Saturday, October 16, 2010

Saturday night at Ucross

Oct. 16

It's Saturday night at Ucross; the foundation staffers have the weekend off. It's been a strange day, kind of lonely actually. It's 6:40 p.m. right now and I've been in my studio most of the day, "writing." All day I've been writing about two people who love each other but are essentially mismatched and drifting apart. No wonder I feel a little blue myself. I have never had this much time before to myself to think and write and ponder and try to figure out character and plot, at least not in a meaningful and sustained way. Before I came here I wasn't sure what the trajectory of the story was, what would happen, what plot points were important. I worried that I didn't have enough. Now I think I may be juggling too many balls, character and action-wise. Or maybe not. I'll just have to see.
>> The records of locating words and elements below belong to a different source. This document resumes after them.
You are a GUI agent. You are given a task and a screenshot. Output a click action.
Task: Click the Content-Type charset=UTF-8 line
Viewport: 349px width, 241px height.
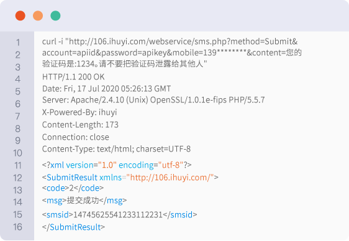pos(116,149)
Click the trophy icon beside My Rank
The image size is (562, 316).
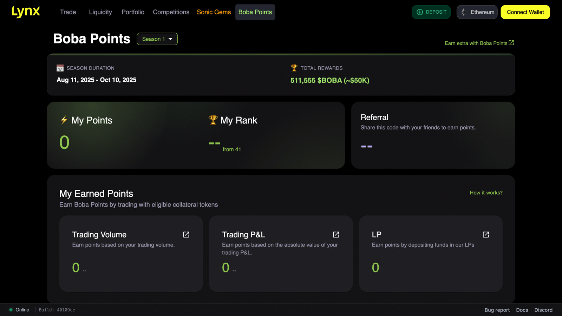tap(213, 120)
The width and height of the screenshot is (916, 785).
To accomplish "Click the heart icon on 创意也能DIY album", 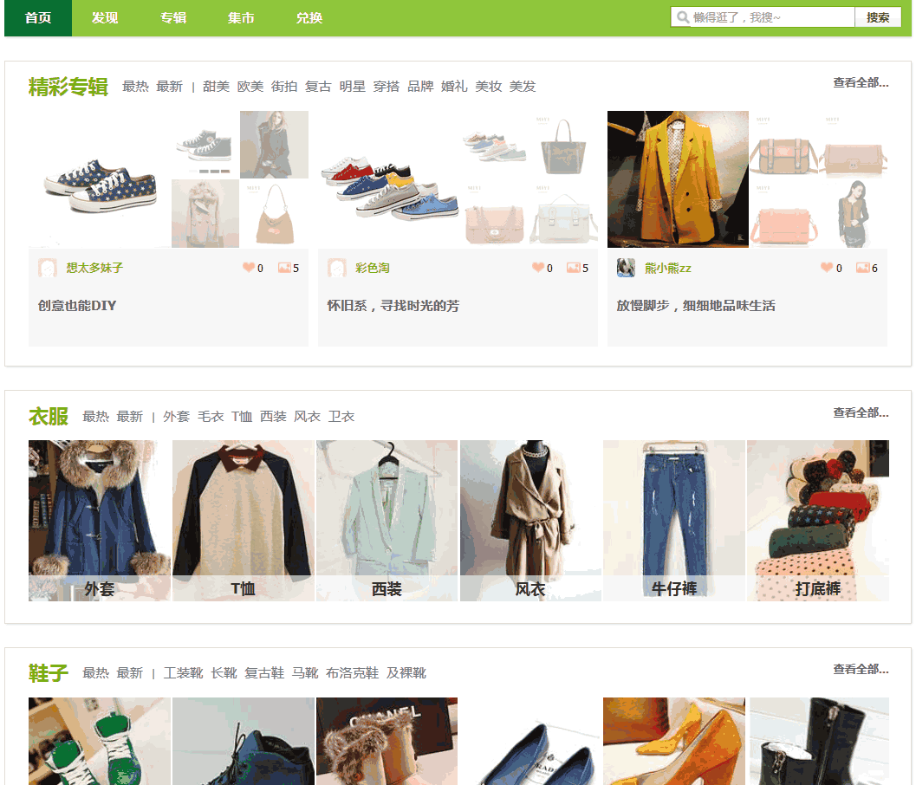I will (249, 268).
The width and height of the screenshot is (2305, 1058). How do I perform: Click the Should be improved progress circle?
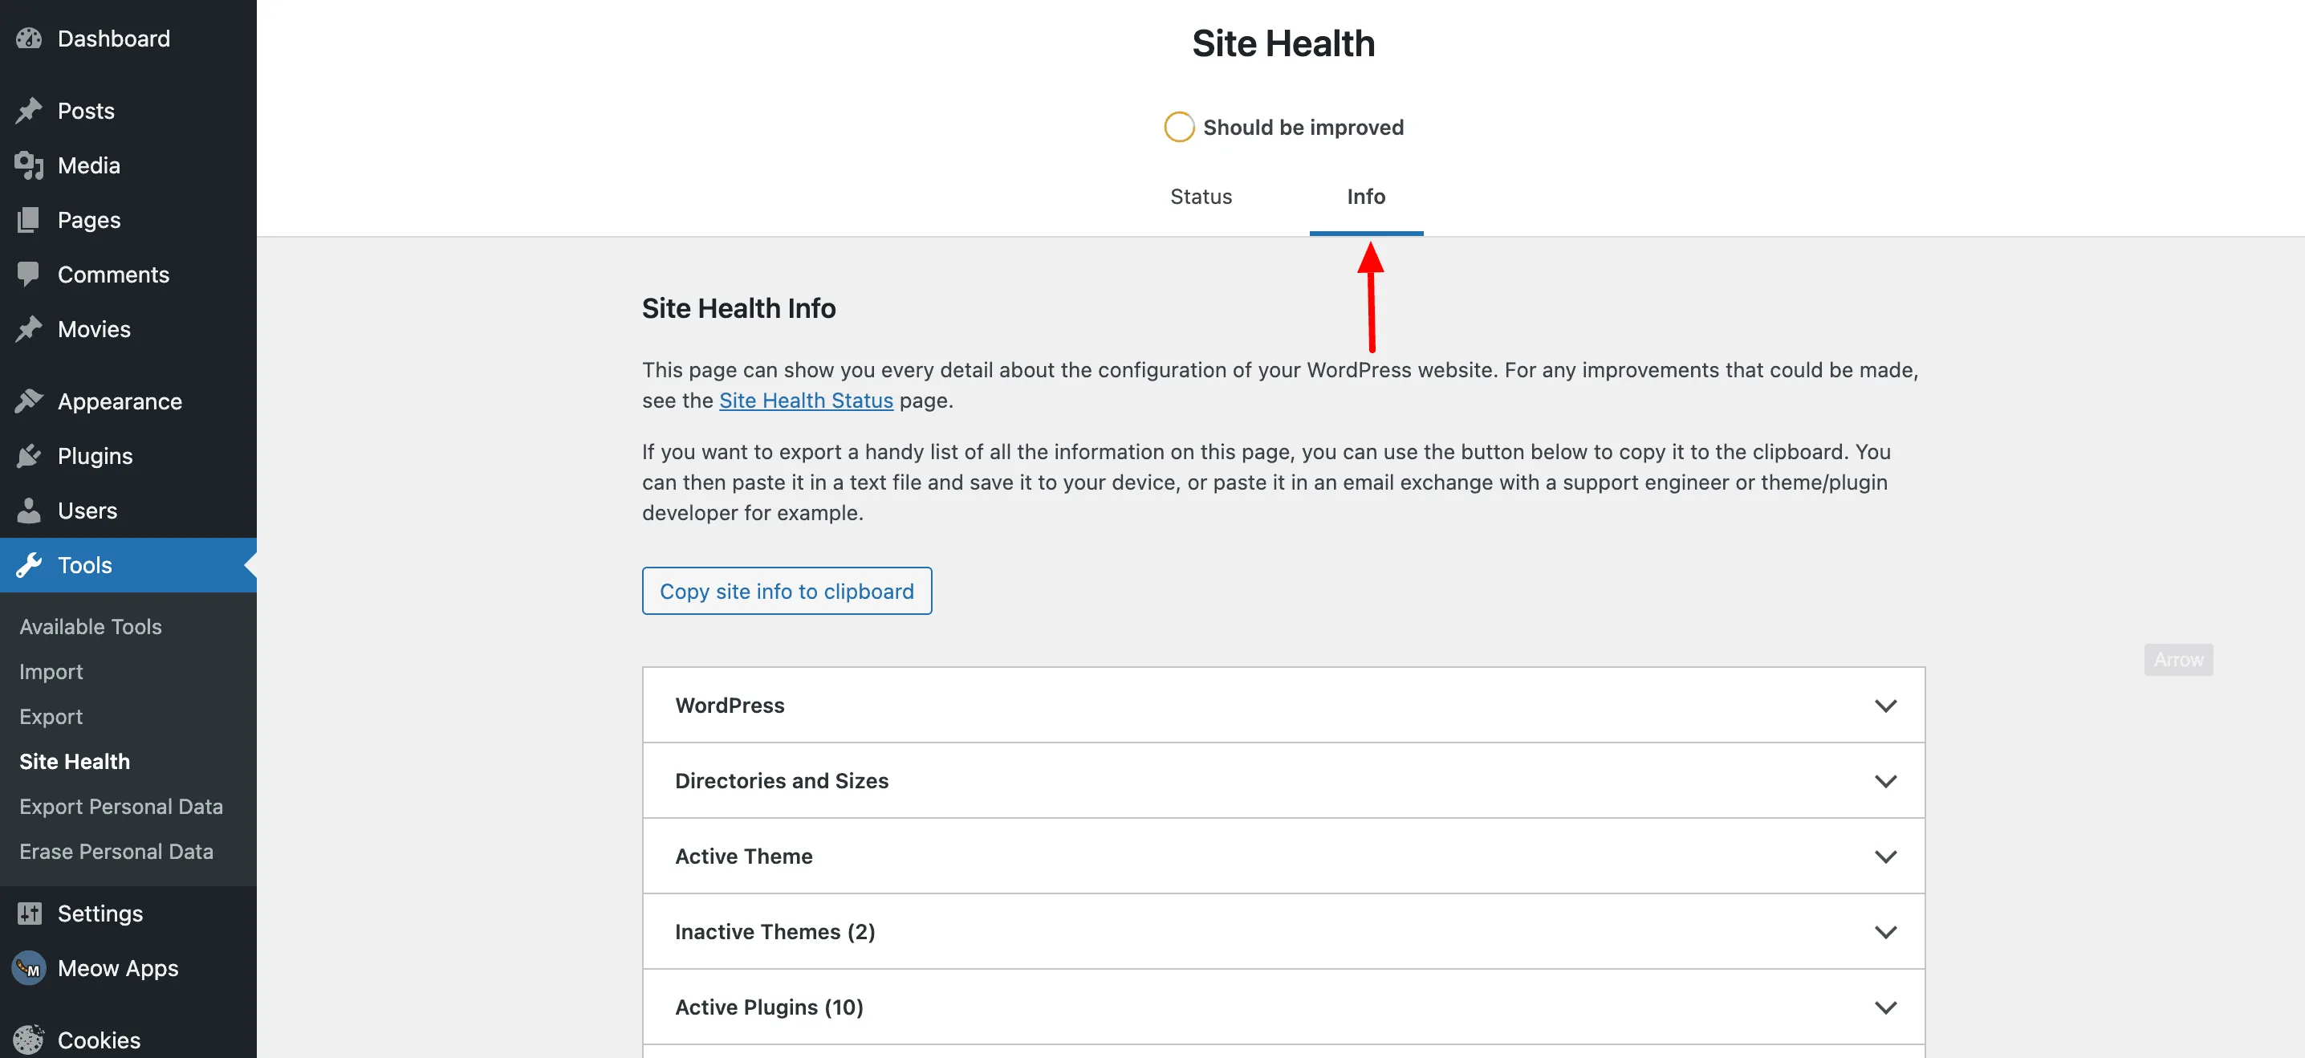click(x=1178, y=127)
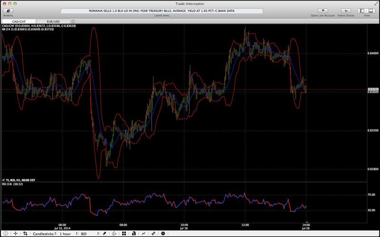Open the Candlesticks chart type dropdown
The image size is (380, 237).
(x=44, y=234)
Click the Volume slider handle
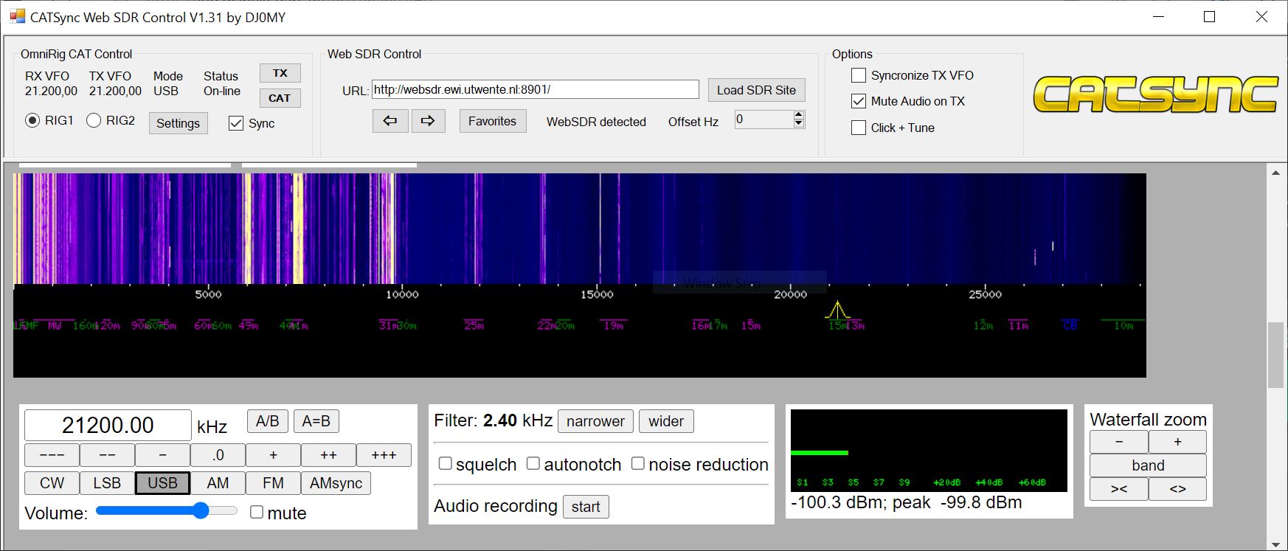The width and height of the screenshot is (1288, 551). point(201,511)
I called home tonight and talked to the "boys"--husband and son. It sounds like they've been holed up in the house since noon watching football game after football game. The Missouri Tigers won today so they're both happy about that. They sound cheerful and glassy-eyed and a little slap-happy. I miss them. But. The last thing I want to do is watch a football game.

I slept in until 8 a.m., read in bed until 9 a.m., and then headed over to the School House for breakfast. (Yogurt and Grape Nuts.) After infusions of strong French Roast, it was back to the studio. A couple of residents had talked earlier about a field trip to the Big Horns, but I decided to pass because I screwed off a lot yesterday (Friday). Some of us had gone into Sheridan to stock up on personal items like aspirin or snack stuff. (Beef jerky and a pound of wasabi/soy sauce almonds for me.) We stopped at the Salvation Army Thrift store and Molly, a Ucross intern who likes to swing dance, bought a sexy black sleeveless dress with a fuchsia net petticoat for $5. She looks delicious in it. (Molly is pictured in the photo at the beginning of this post.) Yenta, a nonfiction writer from Holland, bought a pair of ostrich-skin cowboy boots and I bought a purple cloche hat that reminds of the hat Norman Maclean's Presbyterian mom (Brenda Blethyn) wears in the Redford movie "A River Runs Through It." It's a little flapper number, silly but sweet.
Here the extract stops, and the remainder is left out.